-- BEGIN Dataset entries --

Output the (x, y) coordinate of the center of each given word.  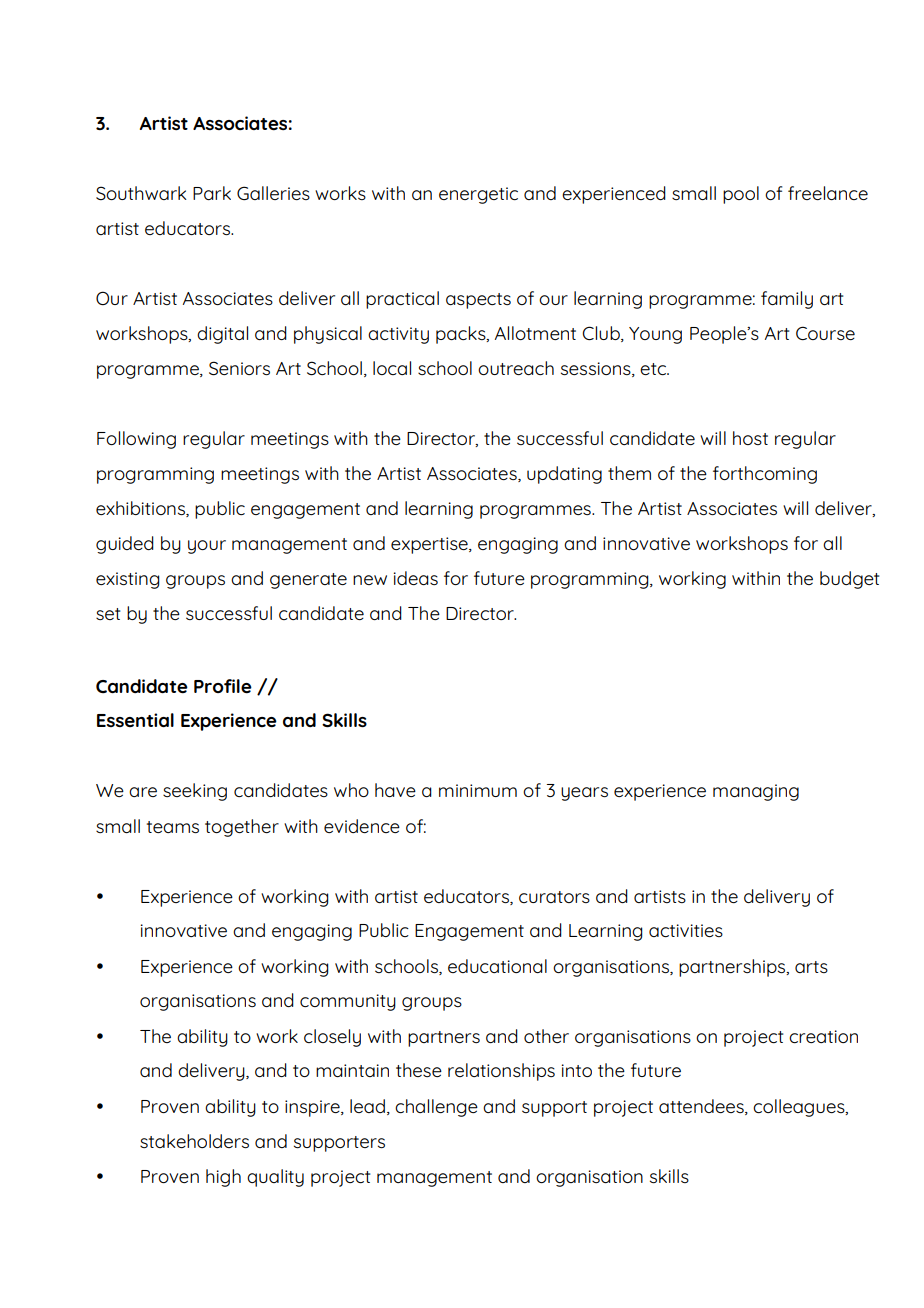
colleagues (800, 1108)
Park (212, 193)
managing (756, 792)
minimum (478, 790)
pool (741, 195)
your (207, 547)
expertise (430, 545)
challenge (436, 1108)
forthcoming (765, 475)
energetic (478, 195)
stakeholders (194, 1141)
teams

-- END Dataset entries --

▶ _Goal_
Lay out each line of the records above as a numbered list, skipping any blank lines. Omit the pictures.

▶ _Final result_
1. Output the (x, y) coordinate of the center of each given word.  
2. colleagues (800, 1108)
3. Park (212, 193)
4. managing (756, 792)
5. minimum (478, 790)
6. pool (741, 195)
7. your (207, 547)
8. expertise (430, 545)
9. challenge (436, 1108)
10. forthcoming (765, 475)
11. energetic (478, 195)
12. stakeholders (194, 1141)
13. teams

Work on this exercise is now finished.